Onderwerp van gesprek is de filosofische praktijk. Wat heeft een mens aan filosofie? Iets wat haar moet aanspreken dacht ik. Ze heeft een tijd gewerkt als academica, maar koos uiteindelijk voor freelance werk: lezingen, ‘projecten’, blogs, columns en artikels schrijven voor De Standaard en De Morgen,… “Ik ervaar een zekere leegte wanneer ik alleen met theorie bezig zou zijn,” zegt ze daarover.
Realiteit
Tinneke Beeckman (TB): “Mijn interesse in de filosofie dateert al van lang geleden; van als ik nog kind was, eigenlijk. En ik heb een tijd als academica gewerkt, maar uiteindelijk heb ik het toch vooral voor de klassieke opvatting van filosofie die theorie combineert met praktijk. De theorie moet aan de realiteit getoetst kunnen worden. Filosofie is een levensstijl.”
Ze voegt er echter meteen aan toe dat er anderen zijn. Iedereen heeft ook het recht om alleen maar met theorie bezig te zijn.
TB: “ Ik ben spinozistisch in die zin.
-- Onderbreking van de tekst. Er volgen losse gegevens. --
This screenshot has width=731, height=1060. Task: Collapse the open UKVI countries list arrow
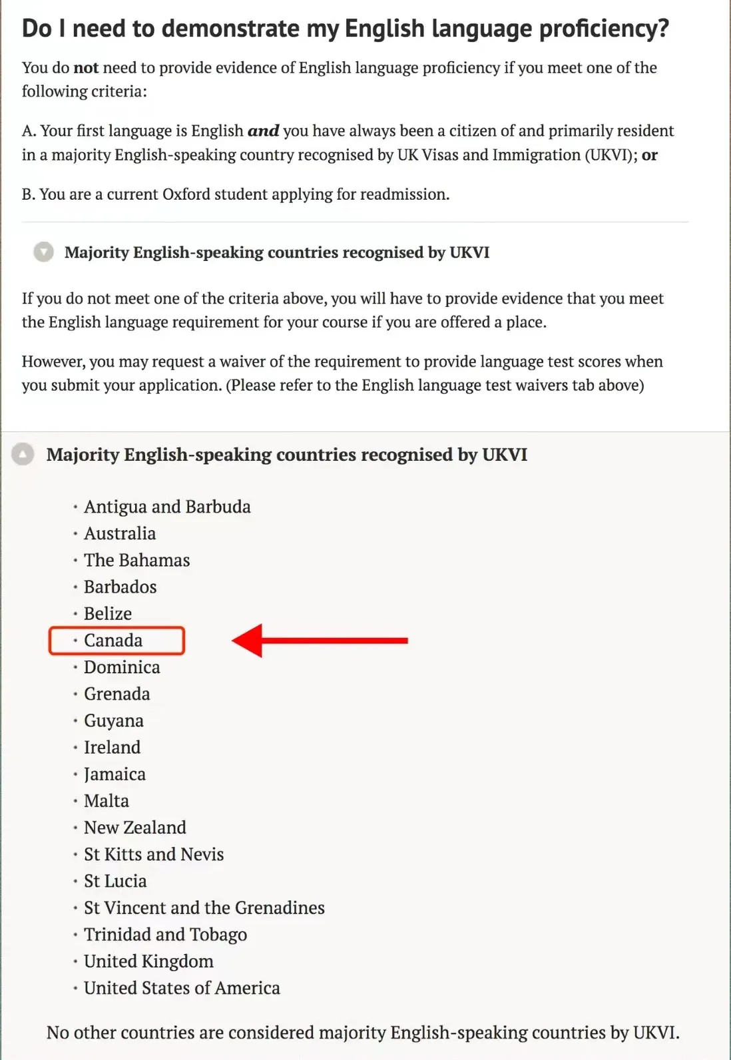(x=23, y=455)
Er is diversiteit en er mag diversiteit zijn. Ikzelf spiegel me graag aan filosofen die er een zekere coherentie erkennen tussen wat ze zeggen en wat ze doen. Vandaag zou iemand die zich filosoof noemt bijvoorbeeld een geweldige lezing kunnen geven over Blaise Pascal en zijn idee van ‘divertissement’ – dat de mens de eigen nietigheid ontvlucht door verstrooiing te zoeken. En dan kan hij ’s avonds thuis komen en de televisie opzetten om naar De Slimste Mens te kijken. Eigenlijk is er een spanning tussen die twee activiteiten, en dat is ook een filosofisch onderwerp: ben ik wel wie ik denk dat ik ben?”
De verwijzing naar Spinoza is niet toevallig. ‘Door Spinoza’s lens’ is een eerder boek van haar. Spinoza kan je zien als de kampioen van de tolerantie. Gedurende het gehele gesprek laat ze blijken dat ze misschien wel een visie heeft, maar dat er andere visies mogelijk zijn. Als ik haar bijvoorbeeld vraag welke reacties ze krijgt op haar veertiendaagse column in De Standaard, antwoord ze:
TB: ”De reacties zijn vooral positief. Maar ik schrijf nu eenmaal niet polemisch. Dat is eigen aan mijn karakter. Ik wil niet zozeer de polemiek opzoeken, maar een bijdrage leveren. Dat is van belang. Ik wil een dienst bewijzen.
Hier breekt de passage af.